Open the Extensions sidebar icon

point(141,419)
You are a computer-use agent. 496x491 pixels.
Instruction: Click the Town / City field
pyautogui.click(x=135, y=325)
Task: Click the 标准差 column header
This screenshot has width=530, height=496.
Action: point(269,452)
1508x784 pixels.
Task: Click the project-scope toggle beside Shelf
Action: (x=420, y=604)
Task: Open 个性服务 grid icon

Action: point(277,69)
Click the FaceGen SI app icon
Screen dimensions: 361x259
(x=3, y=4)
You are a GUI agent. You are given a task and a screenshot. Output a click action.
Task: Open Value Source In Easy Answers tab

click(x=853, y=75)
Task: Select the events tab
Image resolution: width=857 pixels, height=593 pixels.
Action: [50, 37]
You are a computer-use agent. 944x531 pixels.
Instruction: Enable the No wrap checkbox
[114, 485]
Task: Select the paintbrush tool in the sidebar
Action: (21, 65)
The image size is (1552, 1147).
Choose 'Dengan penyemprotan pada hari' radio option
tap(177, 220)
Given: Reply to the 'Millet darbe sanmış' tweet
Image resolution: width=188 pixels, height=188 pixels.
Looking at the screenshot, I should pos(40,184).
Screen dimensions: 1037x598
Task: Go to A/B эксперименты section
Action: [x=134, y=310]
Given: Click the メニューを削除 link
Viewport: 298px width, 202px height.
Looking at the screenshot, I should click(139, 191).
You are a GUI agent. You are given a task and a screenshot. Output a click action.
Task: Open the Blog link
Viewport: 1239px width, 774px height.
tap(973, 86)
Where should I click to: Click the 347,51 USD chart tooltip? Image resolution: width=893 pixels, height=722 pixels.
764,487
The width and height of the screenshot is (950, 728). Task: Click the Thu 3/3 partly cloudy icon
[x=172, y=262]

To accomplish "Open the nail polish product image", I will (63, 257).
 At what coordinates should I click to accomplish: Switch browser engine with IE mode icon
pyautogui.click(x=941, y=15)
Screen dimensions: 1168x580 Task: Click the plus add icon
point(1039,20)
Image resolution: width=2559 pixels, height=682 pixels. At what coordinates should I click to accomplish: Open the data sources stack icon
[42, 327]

▸ Exercise instructions: Without leaving anything out, quote all the data.

▸ Output of the task:
Open the Extensions sidebar icon

point(141,419)
You are a computer-use agent. 496x491 pixels.
Instruction: Click the Town / City field
pyautogui.click(x=135, y=325)
Task: Click the 标准差 column header
This screenshot has width=530, height=496.
Action: point(269,452)
1508x784 pixels.
Task: Click the project-scope toggle beside Shelf
Action: (x=420, y=604)
Task: Open 个性服务 grid icon

Action: point(277,69)
Click the FaceGen SI app icon
Screen dimensions: 361x259
(x=3, y=4)
You are a GUI agent. You are given a task and a screenshot. Output a click action.
Task: Open Value Source In Easy Answers tab

click(x=853, y=75)
Task: Select the events tab
Image resolution: width=857 pixels, height=593 pixels.
Action: [50, 37]
You are a computer-use agent. 944x531 pixels.
Instruction: Enable the No wrap checkbox
[114, 485]
Task: Select the paintbrush tool in the sidebar
Action: (21, 65)
The image size is (1552, 1147).
Choose 'Dengan penyemprotan pada hari' radio option
tap(177, 220)
Given: Reply to the 'Millet darbe sanmış' tweet
Image resolution: width=188 pixels, height=188 pixels.
Looking at the screenshot, I should pos(40,184).
Screen dimensions: 1037x598
Task: Go to A/B эксперименты section
Action: [x=134, y=310]
Given: Click the メニューを削除 link
Viewport: 298px width, 202px height.
Looking at the screenshot, I should click(139, 191).
You are a GUI agent. You are given a task and a screenshot. Output a click action.
Task: Open the Blog link
Viewport: 1239px width, 774px height.
tap(973, 86)
Where should I click to: Click the 347,51 USD chart tooltip? Image resolution: width=893 pixels, height=722 pixels.
764,487
The width and height of the screenshot is (950, 728). Task: Click the Thu 3/3 partly cloudy icon
[x=172, y=262]

To accomplish "Open the nail polish product image", I will (63, 257).
 At what coordinates should I click to accomplish: Switch browser engine with IE mode icon
pyautogui.click(x=941, y=15)
Screen dimensions: 1168x580 Task: Click the plus add icon
point(1039,20)
Image resolution: width=2559 pixels, height=682 pixels. At what coordinates should I click to accomplish: Open the data sources stack icon
[42, 327]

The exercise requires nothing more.